= William Haslam =

Australian politician

William Haslam (2 April 1850 – 7 May 1898) was a small businessman and politician in the Colony of South Australia.

==History==
Haslam was born in Bolton, Lancashire, and was a member of the choir and Sunday school at the Wesleyan Methodist church on Bradshawgate. He emigrated to South Australia, arriving on the Glen Osmond on 21 October 1869.

He and his brother James Cyrus Haslam joined the firm of Donaldson, Andrews, and Sharland, working as a warehouseman and traveller, until setting up in business for himself in Jamestown. He then joined his brother James and Mr Wilson to found firm of Haslam Bros. & Wilson. He later returned to Jamestown to run a general store and became active in the life of the town, living at "Unsworth House". He served on the committee of the Jamestown Institute and the Hospital Board. He served on the Council for six years, and was elected mayor in December 1890. When Dr Cockburn was mayor he greatly assisted in planting trees, which became a feature of the town. He was involved in a scheme to put working men on blocks subdivided from the Bundaleer Forest Reserve. He disposed of his business and moved to the city around 1885, living at "Woodlands" then "Heywood", both in Unley Park and working for Globe Timber Mills, the company founded by his brother-in-law Simon Harvey (1843–23 September 1927), and in which he had a considerable interest. He was an active member and trustee of the Unley Wesleyan Church, and superintendent of the Sunday-school. He was active in the Discharged Prisoners' Aid Association.

He died following an apoplectic fit.

==Politics==
In 1891, he was elected by the North-east district to the Legislative Council, a position he held until his death in 1898. He was an effective speaker; he was a moderate protectionist, but was not in favour of taxing essentials. He supported free education, progressive taxation and Federation. He had been appointed to the Aged Poor Commission and the Northern Territory Commission.

==Family==
Haslam married Annie Jenkyns Roach (c.1851 – 16 February 1929) of Penwortham on 24 June 1873; they had three daughters (Mabel, Olive and Daisy) and four sons (Albert, William Osborne, Leslie and Spencer). Albert worked for the business until he moved to New Zealand. William Osborne (usually known as Osborne Haslam) worked the family timber business throughout his career.
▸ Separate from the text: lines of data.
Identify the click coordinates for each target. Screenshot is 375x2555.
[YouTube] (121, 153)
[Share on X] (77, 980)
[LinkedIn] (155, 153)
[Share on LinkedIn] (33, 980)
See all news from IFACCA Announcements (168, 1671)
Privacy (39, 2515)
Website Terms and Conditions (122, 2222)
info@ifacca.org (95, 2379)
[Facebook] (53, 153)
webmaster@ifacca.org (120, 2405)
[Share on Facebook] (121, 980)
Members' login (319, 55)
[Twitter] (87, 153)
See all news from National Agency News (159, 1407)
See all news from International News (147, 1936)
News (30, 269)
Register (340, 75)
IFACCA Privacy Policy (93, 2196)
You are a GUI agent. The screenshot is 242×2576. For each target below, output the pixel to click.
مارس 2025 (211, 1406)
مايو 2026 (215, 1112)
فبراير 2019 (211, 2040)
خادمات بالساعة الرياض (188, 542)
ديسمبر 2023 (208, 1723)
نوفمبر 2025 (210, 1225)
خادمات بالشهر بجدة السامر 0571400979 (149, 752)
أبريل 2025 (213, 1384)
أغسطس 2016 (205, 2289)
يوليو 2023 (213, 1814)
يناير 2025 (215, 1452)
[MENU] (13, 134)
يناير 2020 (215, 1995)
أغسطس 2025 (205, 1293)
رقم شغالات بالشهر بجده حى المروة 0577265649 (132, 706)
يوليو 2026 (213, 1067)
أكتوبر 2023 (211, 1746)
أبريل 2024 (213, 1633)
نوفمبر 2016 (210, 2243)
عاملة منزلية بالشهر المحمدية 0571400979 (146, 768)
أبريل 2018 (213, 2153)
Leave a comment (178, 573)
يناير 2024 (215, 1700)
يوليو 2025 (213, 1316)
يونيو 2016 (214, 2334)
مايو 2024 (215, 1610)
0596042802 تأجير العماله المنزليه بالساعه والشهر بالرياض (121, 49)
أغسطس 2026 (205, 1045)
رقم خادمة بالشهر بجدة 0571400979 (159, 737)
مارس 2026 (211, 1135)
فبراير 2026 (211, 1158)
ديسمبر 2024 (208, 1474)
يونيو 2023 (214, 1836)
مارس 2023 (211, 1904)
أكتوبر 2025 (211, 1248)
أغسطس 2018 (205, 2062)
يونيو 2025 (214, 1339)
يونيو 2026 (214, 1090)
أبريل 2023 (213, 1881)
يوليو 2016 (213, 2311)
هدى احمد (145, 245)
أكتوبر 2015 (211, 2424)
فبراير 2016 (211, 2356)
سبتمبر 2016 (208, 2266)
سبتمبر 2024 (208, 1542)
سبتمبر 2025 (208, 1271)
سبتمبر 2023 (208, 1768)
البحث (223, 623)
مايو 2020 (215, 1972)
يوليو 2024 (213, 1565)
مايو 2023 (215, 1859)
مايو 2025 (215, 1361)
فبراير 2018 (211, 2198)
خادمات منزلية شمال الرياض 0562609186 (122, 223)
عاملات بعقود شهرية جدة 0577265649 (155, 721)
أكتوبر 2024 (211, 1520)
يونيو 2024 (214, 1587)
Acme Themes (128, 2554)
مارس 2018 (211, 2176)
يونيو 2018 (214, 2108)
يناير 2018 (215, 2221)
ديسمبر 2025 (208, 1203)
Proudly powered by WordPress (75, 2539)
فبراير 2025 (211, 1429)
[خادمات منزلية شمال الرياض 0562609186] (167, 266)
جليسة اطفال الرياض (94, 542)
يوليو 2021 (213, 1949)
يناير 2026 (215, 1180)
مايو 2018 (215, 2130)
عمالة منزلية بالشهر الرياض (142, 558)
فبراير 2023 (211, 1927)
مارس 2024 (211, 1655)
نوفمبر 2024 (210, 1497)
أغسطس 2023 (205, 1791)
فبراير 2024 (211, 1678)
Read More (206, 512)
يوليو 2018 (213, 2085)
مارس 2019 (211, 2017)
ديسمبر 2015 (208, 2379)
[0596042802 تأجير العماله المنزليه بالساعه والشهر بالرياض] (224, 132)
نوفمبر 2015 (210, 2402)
William was a brother of Rev. James Haslam (c.1843 – 7 September 1910), and John Cyrus Haslam (c.1848 – 12 September 1917) of Port Pirie (and the mayor 1895–1897). His sister Elizabeth Annie (c.1852 – 31 March 1898) married his business partner Simon Harvey.

==Legacy==
Haslam, a fishing village on the West Coast of South Australia, 45 km north-west of Streaky Bay was named for him in 1893. After his death, a part of his property Heywood was purchased by the City of Unley and became a public reserve known as Heywood Park. It was officially opened in 1921.